Traditional cooling systems for buildings use refrigerants and electricity, which contribute to the atmospheric greenhouse effect that exacerbates more extreme weather events. In response, materials scientists have turned to unconventional methods for cooling down buildings. An international team of researchers co-led by Akhlesh Lakhtakia, Penn State Evan Pugh University Professor of Engineering Science and Mechanics, has developed porous plastic sheets that can lower building temperatures through radiative cooling.
When applied to an enclosed space, the sheets, which are made of powdered polymethyl methacrylate (PMMA) and are about one-twelfth of an inch thick, can decrease the temperature of an enclosed space by 8.4 degrees Celsius, or about 14 degrees Fahrenheit. The researchers have published their findings in Advanced Materials Technologies.
“While other passive radiators reflect short-wave infrared light back into space, our passive radiator reflects both visible light and short-wave infrared light, which results in high daytime cooling,” Lakhtakia said. “The sheets would be an inexpensive, effective addition to homeowners’ siding and roofs to passively cool down a home and to supplement air conditioning units.”
To fabricate the sheets, Lakhtakia’s collaborators at the Dalian University of Technology in China used one-step powder sintering to fuse the PMMA powder into flat sheets with various sizes of air pockets, or pores, within them. Like the pores in our skin, the pores in the PMMA sheets cause light to scatter and radiate at different angles, thereby cooling down interior spaces. At night, the porous sheets radiate medium-wave infrared light through the atmosphere into deep space, again cooling down interior spaces.
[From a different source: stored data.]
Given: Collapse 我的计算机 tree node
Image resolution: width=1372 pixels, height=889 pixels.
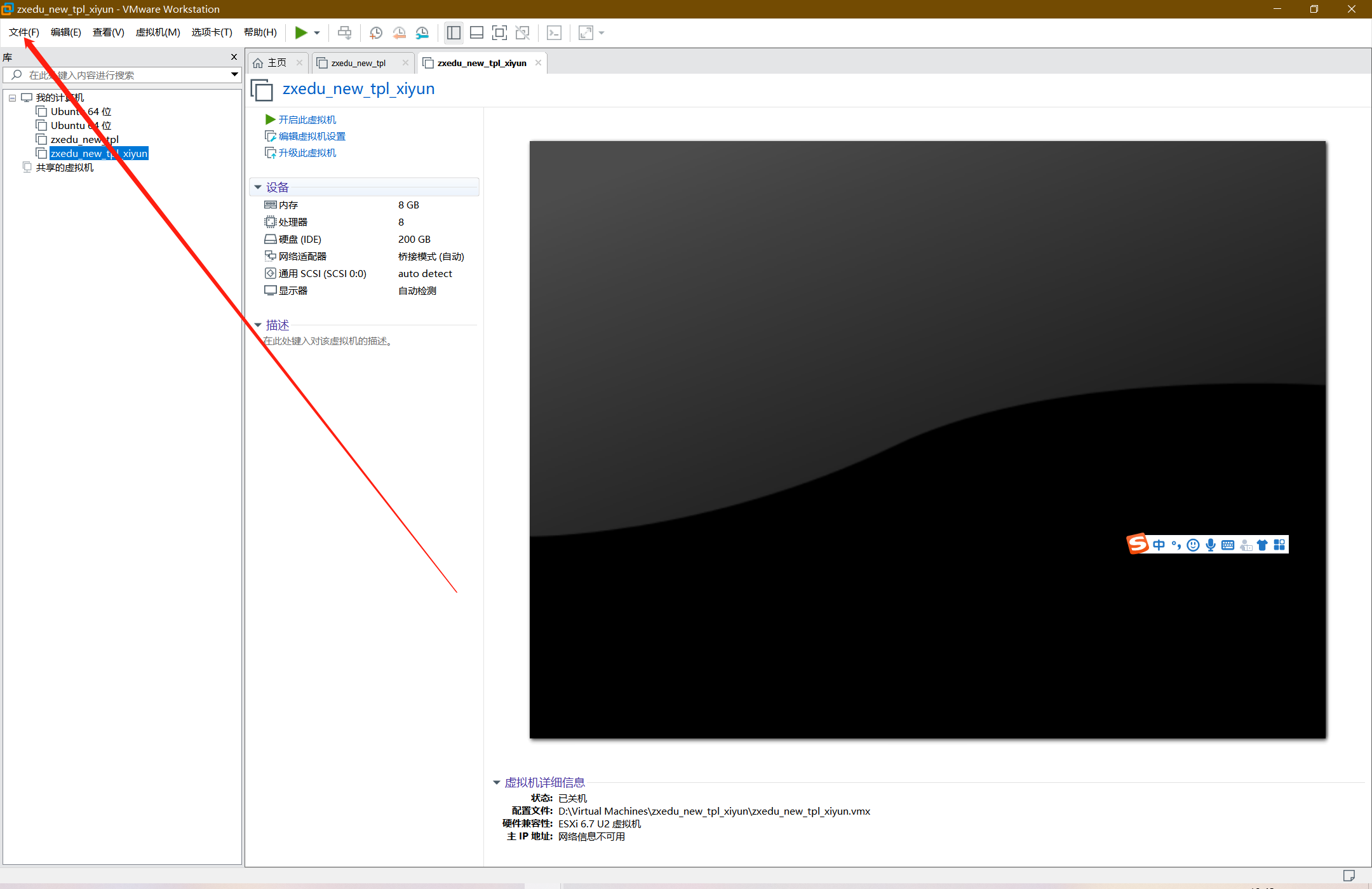Looking at the screenshot, I should click(x=12, y=98).
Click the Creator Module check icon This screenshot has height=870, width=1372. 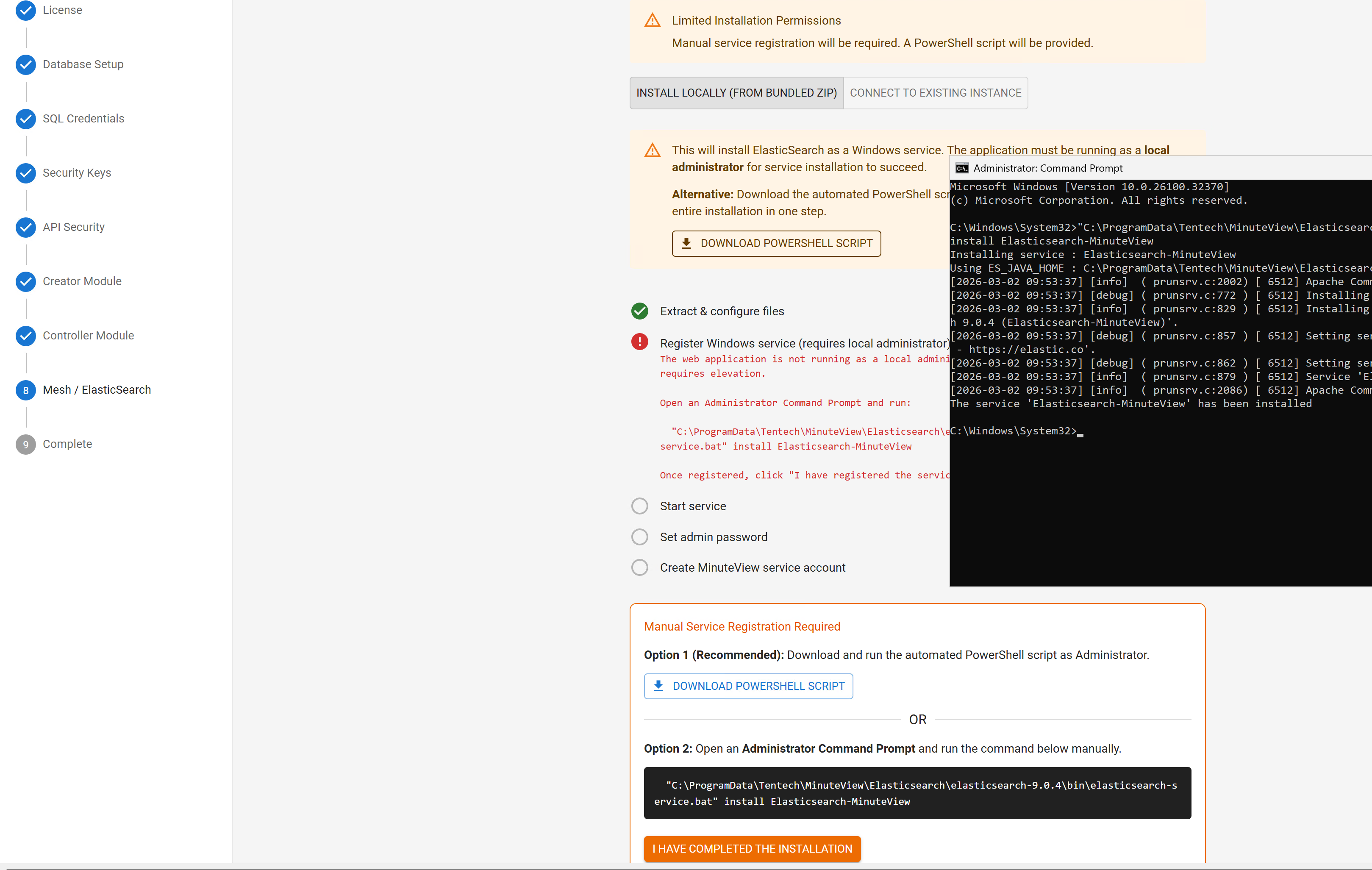point(26,281)
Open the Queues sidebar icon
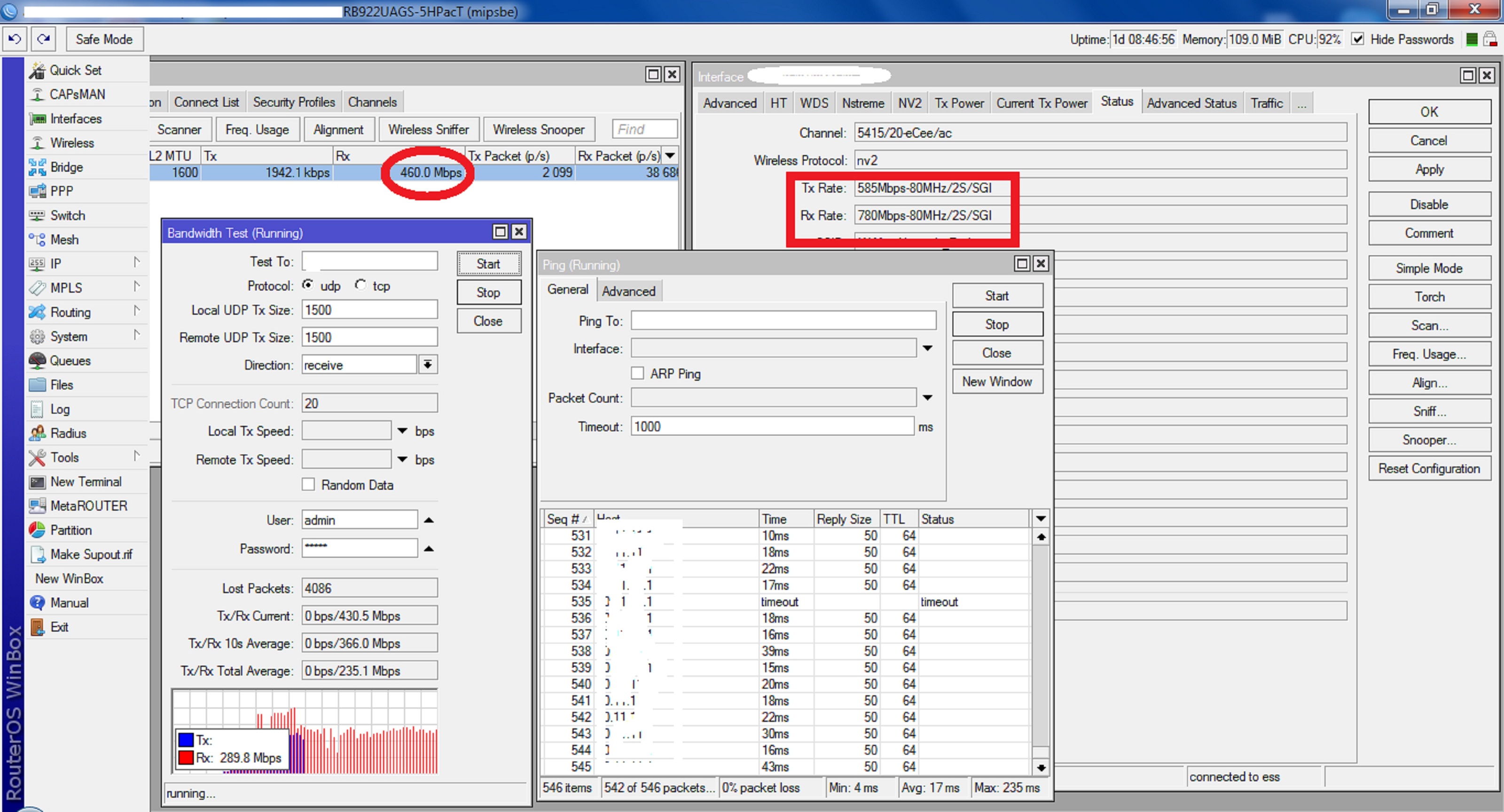This screenshot has height=812, width=1504. pos(38,361)
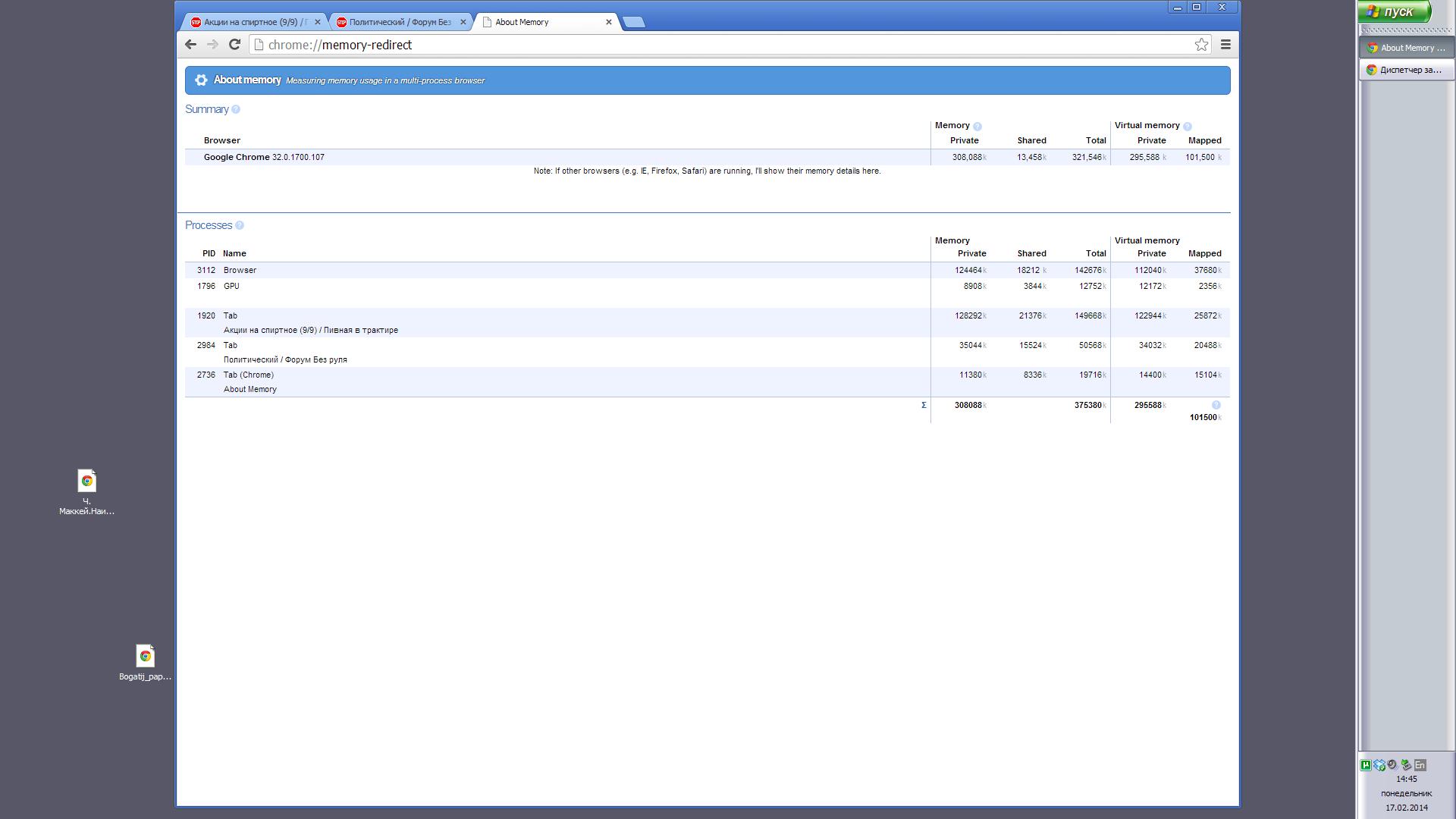
Task: Open a new tab with the tab button
Action: tap(634, 22)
“Powder sintering is a powerful method to prepare the porous materials with desired porosity and superior macroscopic properties,” said corresponding author Mingkai Lei, professor of materials science and engineering at the Dalian University of Technology. “We look forward to working with Lakhtakia and Penn State on additional applications of the material.”
To test the materials, Lakhtakia’s collaborators created a box out of the porous PMMA sheets, placed a thermometer within the box, then placed it in the sun and measured the temperature. By reflecting, on average, 96% of infrared and visible light, the porous PMMA sheets cooled down the sunny 80 degree Fahrenheit outdoor air temperature to 65.3 degrees Fahrenheit inside the box. By contrast, an ordinary cardboard box with the same dimensions cooled down the space to 75.2 degrees Fahrenheit.
They then repeated the experiment in the lab, using a solar simulator in place of the sun, which allowed the researchers to control for conditions like wind. Since room temperature has a significantly higher temperature than cold outer space, the radiative cooling effect was lessened inside the lab than in open air.
When exposed to the sun on a building, the PMMA sheets will degrade after a few years and lose their effectiveness, Lakhtakia said, but he envisions new businesses starting up to install and replace them, in turn creating new jobs in communities.
“The sheets can be easily ground up, recycled and powder sintered on an industrial scale to reuse on another building,” Lakhtakia said. “The passive daytime cooling requires no energy or electricity and can be applied to buildings in communities experiencing increased daytime temperatures year over year due to climate change.”
In addition to Lakhtakia and Lei, the co-authors include first author Yupeng Li, Hui Zhao, Xiangren Meng, Yishu Zhao and Haodong Liu, all from the Dalian University of Technology.